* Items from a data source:
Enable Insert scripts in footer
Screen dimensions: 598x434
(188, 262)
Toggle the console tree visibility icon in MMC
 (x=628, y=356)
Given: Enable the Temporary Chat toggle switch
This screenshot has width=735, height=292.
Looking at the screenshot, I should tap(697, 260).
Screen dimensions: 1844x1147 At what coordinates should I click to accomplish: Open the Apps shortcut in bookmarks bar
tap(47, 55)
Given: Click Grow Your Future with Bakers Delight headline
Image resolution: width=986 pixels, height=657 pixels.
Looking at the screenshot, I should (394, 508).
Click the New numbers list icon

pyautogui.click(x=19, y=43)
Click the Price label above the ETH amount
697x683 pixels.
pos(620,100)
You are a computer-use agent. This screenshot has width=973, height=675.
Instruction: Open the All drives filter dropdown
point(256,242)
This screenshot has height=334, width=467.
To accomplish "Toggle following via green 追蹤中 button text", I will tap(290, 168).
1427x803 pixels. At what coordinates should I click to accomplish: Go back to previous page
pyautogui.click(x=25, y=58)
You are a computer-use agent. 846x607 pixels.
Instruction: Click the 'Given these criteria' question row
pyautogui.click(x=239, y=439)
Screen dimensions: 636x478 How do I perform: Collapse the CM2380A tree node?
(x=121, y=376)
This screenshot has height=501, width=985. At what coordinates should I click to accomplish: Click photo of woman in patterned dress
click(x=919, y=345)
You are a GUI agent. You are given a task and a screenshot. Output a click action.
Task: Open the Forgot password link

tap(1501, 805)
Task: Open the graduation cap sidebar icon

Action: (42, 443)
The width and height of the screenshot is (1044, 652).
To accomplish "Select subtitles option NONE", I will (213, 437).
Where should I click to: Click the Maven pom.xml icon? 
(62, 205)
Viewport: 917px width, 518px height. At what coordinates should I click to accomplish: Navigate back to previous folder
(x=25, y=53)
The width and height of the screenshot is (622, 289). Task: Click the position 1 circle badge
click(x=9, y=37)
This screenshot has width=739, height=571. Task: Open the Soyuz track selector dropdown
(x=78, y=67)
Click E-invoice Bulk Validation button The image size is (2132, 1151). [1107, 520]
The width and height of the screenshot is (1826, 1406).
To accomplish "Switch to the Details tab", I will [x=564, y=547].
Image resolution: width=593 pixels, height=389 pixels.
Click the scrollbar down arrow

* Job: Change every "dropdown" in the listing above to "drop-down menu" and write all of it out again, leaving everything else as it is.

* Response to this exercise:
Enable Insert scripts in footer
Screen dimensions: 598x434
(188, 262)
Toggle the console tree visibility icon in MMC
 (x=628, y=356)
Given: Enable the Temporary Chat toggle switch
This screenshot has width=735, height=292.
Looking at the screenshot, I should tap(697, 260).
Screen dimensions: 1844x1147 At what coordinates should I click to accomplish: Open the Apps shortcut in bookmarks bar
tap(47, 55)
Given: Click Grow Your Future with Bakers Delight headline
Image resolution: width=986 pixels, height=657 pixels.
Looking at the screenshot, I should (394, 508).
Click the New numbers list icon

pyautogui.click(x=19, y=43)
Click the Price label above the ETH amount
697x683 pixels.
pos(620,100)
You are a computer-use agent. This screenshot has width=973, height=675.
Instruction: Open the All drives filter drop-down menu
point(256,242)
This screenshot has height=334, width=467.
To accomplish "Toggle following via green 追蹤中 button text", I will tap(290, 168).
1427x803 pixels. At what coordinates should I click to accomplish: Go back to previous page
pyautogui.click(x=25, y=58)
You are a computer-use agent. 846x607 pixels.
Instruction: Click the 'Given these criteria' question row
pyautogui.click(x=239, y=439)
Screen dimensions: 636x478 How do I perform: Collapse the CM2380A tree node?
(x=121, y=376)
This screenshot has height=501, width=985. At what coordinates should I click to accomplish: Click photo of woman in patterned dress
click(x=919, y=345)
You are a GUI agent. You are given a task and a screenshot. Output a click action.
Task: Open the Forgot password link

tap(1501, 805)
Task: Open the graduation cap sidebar icon

Action: (42, 443)
The width and height of the screenshot is (1044, 652).
To accomplish "Select subtitles option NONE", I will (213, 437).
Where should I click to: Click the Maven pom.xml icon? 
(62, 205)
Viewport: 917px width, 518px height. At what coordinates should I click to accomplish: Navigate back to previous folder
(x=25, y=53)
The width and height of the screenshot is (622, 289). Task: Click the position 1 circle badge
click(x=9, y=37)
This screenshot has width=739, height=571. Task: Open the Soyuz track selector drop-down menu
(x=78, y=67)
Click E-invoice Bulk Validation button The image size is (2132, 1151). [1107, 520]
The width and height of the screenshot is (1826, 1406).
To accomplish "Switch to the Details tab", I will [x=564, y=547].
Image resolution: width=593 pixels, height=389 pixels.
Click the scrollbar down arrow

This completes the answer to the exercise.